Developers and technology reviewers will appreciate the button in the Android taskbar for taking screenshots. Another button activates a secondary, non-customisable taskbar which initially seems useless. It actually contains mini programs that float on top of other Android apps, which is otherwise impossible. These mini apps are ones that you might want to use frequently and quickly without leaving your current app such as a notepad, calculator and calendar (old timers will note the similarities to Desk Accessories under the Classic MacOS).

The floating mini apps on the Samsung Galaxy Tab 10.1.

As well as the Swype and standard Android keyboards, there's a customised Samsung keyboard. Oddly, we found the light colour scheme made this keyboard easier to type on than the standard Android keyboard with its dark colours. It also has a sensible layout with easily accessible comma and full stop keys. There's also a handy button for accessing a clipboard that can hold multiple images and text snippets which will appeal to anyone wanting to use the Tab 10.1 for editing documents.

The multiple snippet clipboard on the Samsung Galaxy Tab 10.1.

An unusual modification is a motion based alternative to the pinch-to-zoom gesture. Hold the Tab 10.1 with two thumbs pressed against the screen. Tilting the Tab back and forth then zooms in and out of webpages and photos.
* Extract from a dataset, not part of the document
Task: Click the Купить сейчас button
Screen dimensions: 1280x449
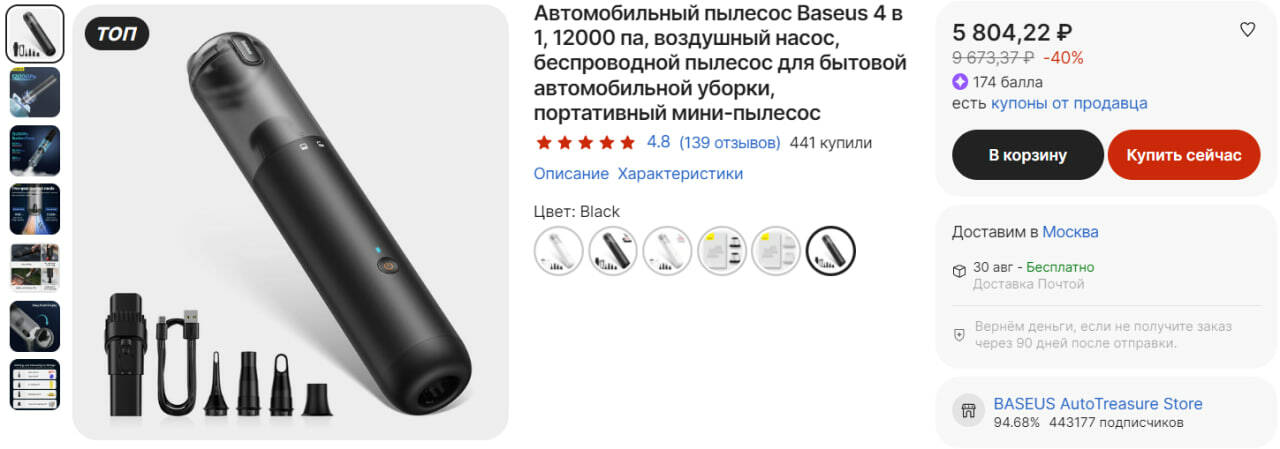Action: [x=1184, y=155]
It feels very odd and is too imprecise to recommend over pinch-to-zoom.

The Android home screens have been cluttered up with a couple of Samsung's own widgets, such as ones for news and weather. Most have little added value over Google's default widgets and make swiping between screens sluggish too so we quickly removed them. More useful is the bundled Polaris Office app. Although it can choke on especially complex files and can only access online storage, and not Dropbox or Google Apps, it's still a useful office suite to have. It can also create basic PowerPoint presentations too, which not all mobile office suites can. Sadly the selection of tablet-optimised apps on the Android Market is still sparse.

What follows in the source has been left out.